In medical care, there is a concept that you can apply here as well. It’s been said that it’s not what’s in the black bag as much as what’s in the heart of the doctor carrying it that influences health care. “Real care of the sick does not begin with costly procedures, but with the simple gifts of affection, love and concern,” said the Dalai Lama. Be sure your own heart is receptive and your mind is open to the pain and anguish that others are feeling. Maya Angelou once observed, “I’ve learned that people will forget what you said, people will forget what you did, but people will never forget how you made them feel.”
Think about sharing your concerns first from your heart, then from your head and finish with your heart communicating again. When you speak with people heart to heart, they can better hear factual information, what the head is saying.
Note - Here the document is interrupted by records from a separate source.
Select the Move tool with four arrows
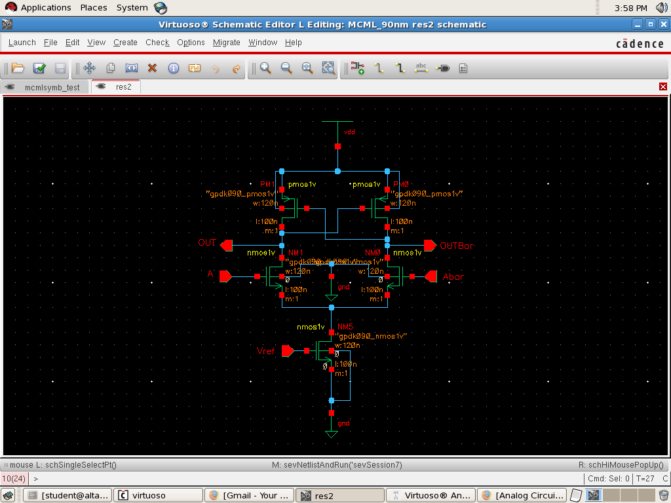The height and width of the screenshot is (503, 671). 90,68
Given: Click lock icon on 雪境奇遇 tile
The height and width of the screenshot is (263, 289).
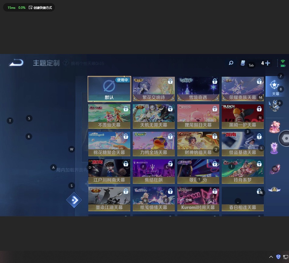Looking at the screenshot, I should [x=215, y=81].
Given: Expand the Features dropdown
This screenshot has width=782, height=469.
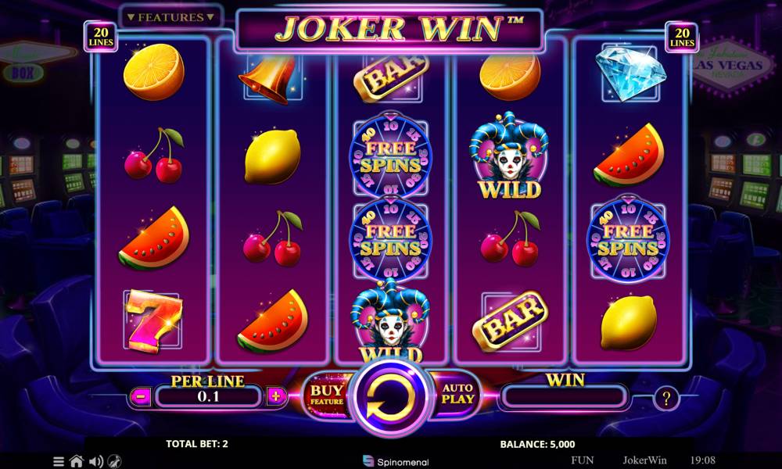Looking at the screenshot, I should pyautogui.click(x=170, y=17).
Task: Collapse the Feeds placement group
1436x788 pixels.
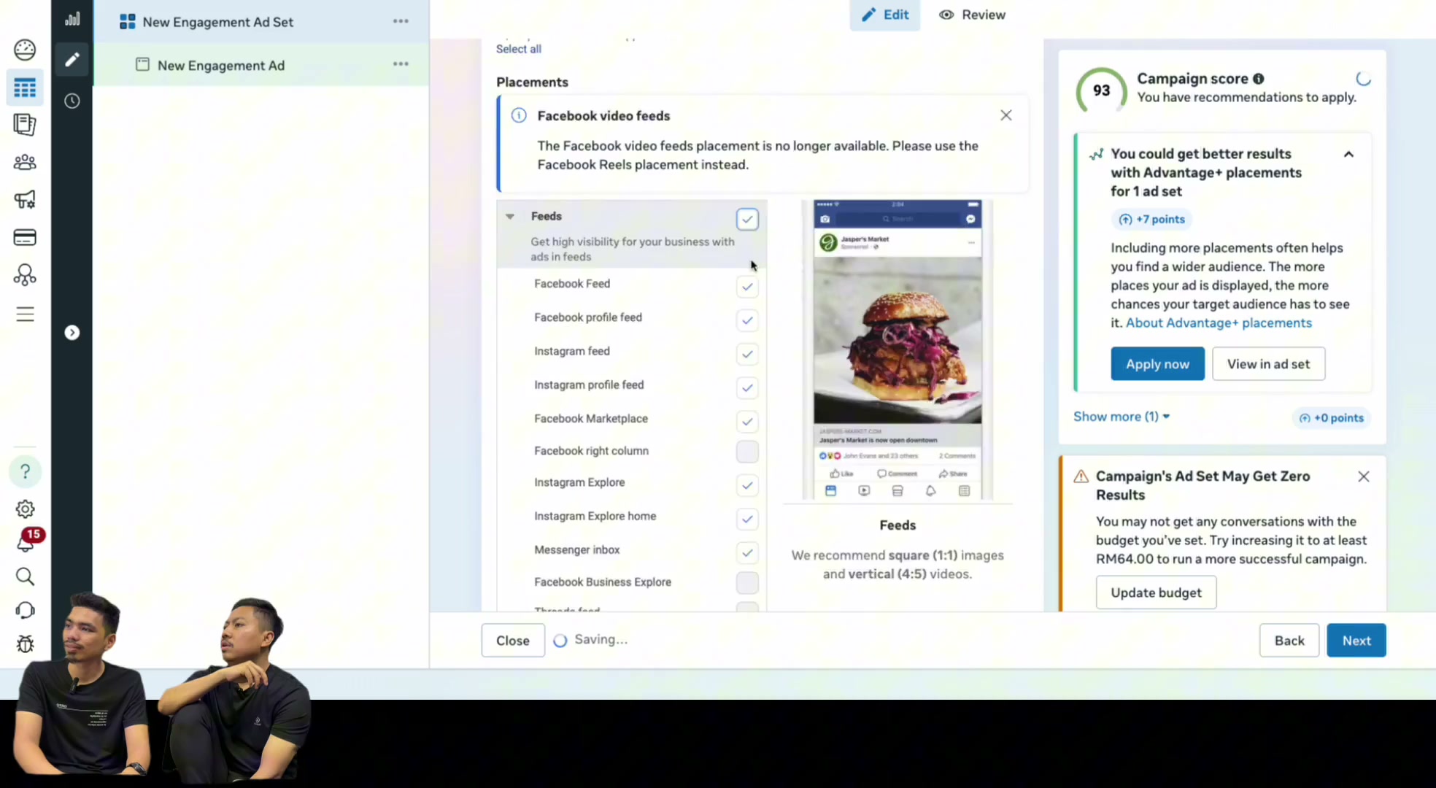Action: pyautogui.click(x=510, y=216)
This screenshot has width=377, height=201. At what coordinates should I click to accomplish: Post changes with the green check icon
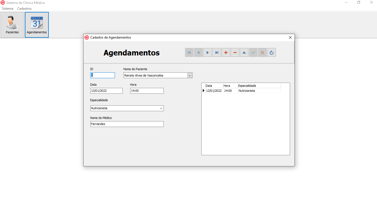tap(253, 52)
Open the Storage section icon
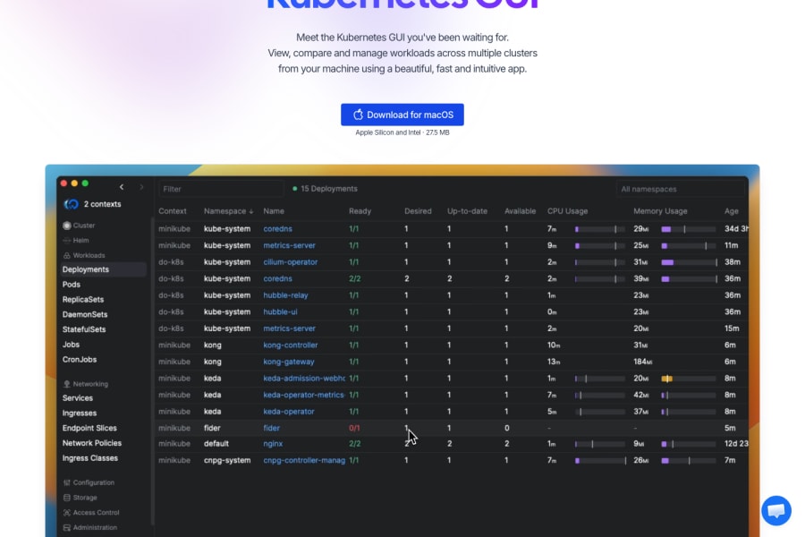This screenshot has width=805, height=537. click(67, 497)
Here are some messages to communicate with those struggling. Be sure you are present fully tuned into the other person’s feelings, acknowledging emotions, aware of your nonverbal messaging, and hold no judgment as you deliver these types of communication:
1. “You aren’t alone, and I’m here for you, I’m listening, I hear you. We’re going to get through this together.”
2. “No, I may not really understand what you are going through or feeling, but I sure have experienced pain. How would you feel if I shared a tough time I’ve gone through?”
3. “There’s always a way through tough times, and together, we won’t let this defeat you.”
4. “Let’s do something together today that we enjoy.”
5. “I’m concerned about you because you seem____. You sound worried. I want to help ease your mind. How can I be of more help to you?”
6. “What do you feel is the hardest thing, your greatest fear, or concern that you’re struggling with now?”
When you aren’t trying to diagnose, but are simply listening with no judgment; when you are asking more than telling; when you aren’t pushing but allowing the other person to share as much or as little as s/he wants, you are setting the stage to be a co-partner with real help, to offer acts of concern and care.
It’s important to know your limits and to set boundaries to protect yourself. It’s also essential to know when professional support is necessary and then it may be of value to offer to help find that help with the other person, without taking control. You might consider communicating, “It’s okay if you don’t want to talk to me, but it is important that you talk to someone,” or, “I want to do whatever I can, whatever, but I’m feeling that you may do better by talking with someone who is better equipped to help than I am. How would you feel if together we found a professional for you to speak with?”
These aren’t scripts to memorize. These are prompts to use in the language and style your friend will best understand. It’s ultimately not the words you share but the heart you connect with. This COVID crisis will pass. Leaving friends and loved ones feeling your full, heartfelt connection will never pass.